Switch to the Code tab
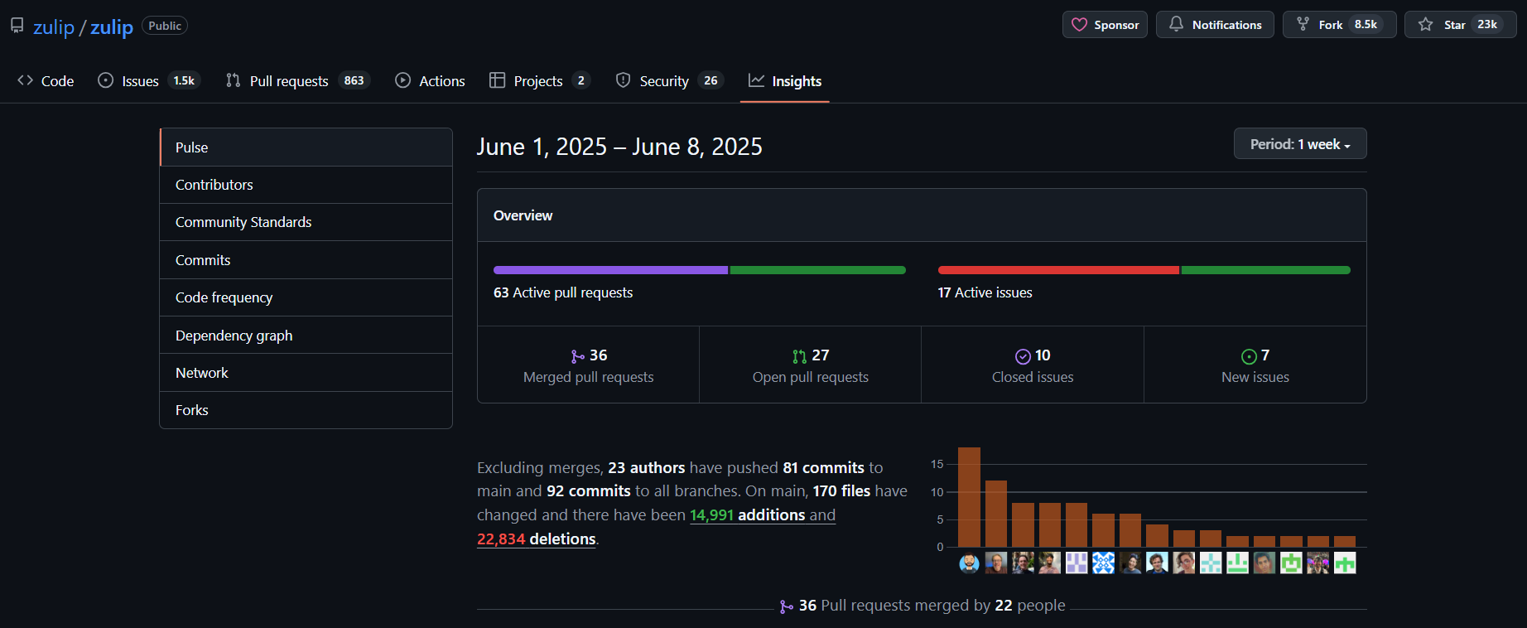coord(46,81)
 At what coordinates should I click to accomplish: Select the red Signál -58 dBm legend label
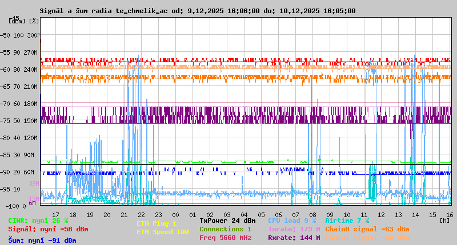(x=48, y=229)
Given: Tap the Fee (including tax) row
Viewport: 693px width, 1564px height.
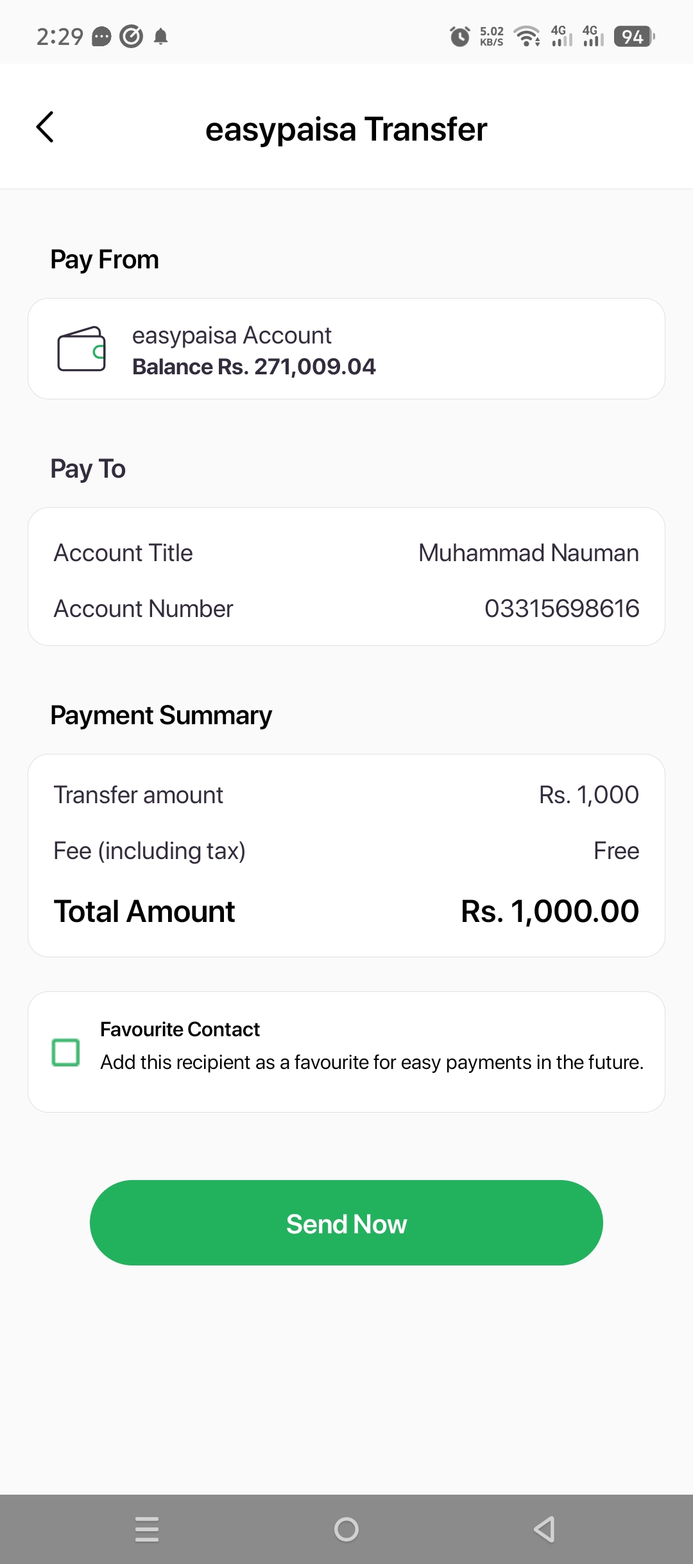Looking at the screenshot, I should pos(347,851).
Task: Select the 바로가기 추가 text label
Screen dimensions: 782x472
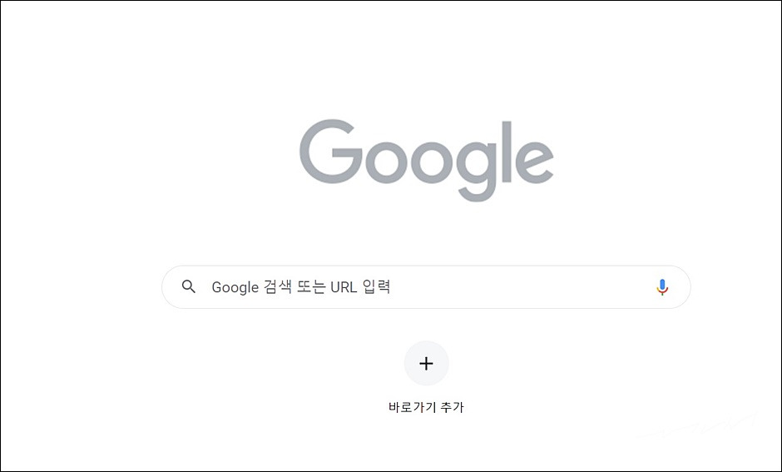Action: [x=426, y=407]
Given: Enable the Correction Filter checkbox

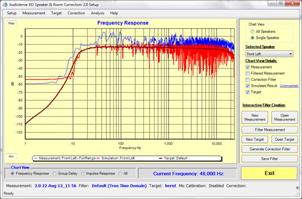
....
▶ Exercise: Give back every record precisely as it stands, without the images.

▶ Answer area:
Switch to the Code tab
coord(46,81)
 At what coordinates should I click to accomplish: Select the red Signál -58 dBm legend label
(x=48, y=229)
Given: Tap the Fee (including tax) row
Viewport: 693px width, 1564px height.
Looking at the screenshot, I should pos(347,851).
Task: Select the 바로가기 추가 text label
Screen dimensions: 782x472
Action: [x=426, y=407]
Given: Enable the Correction Filter checkbox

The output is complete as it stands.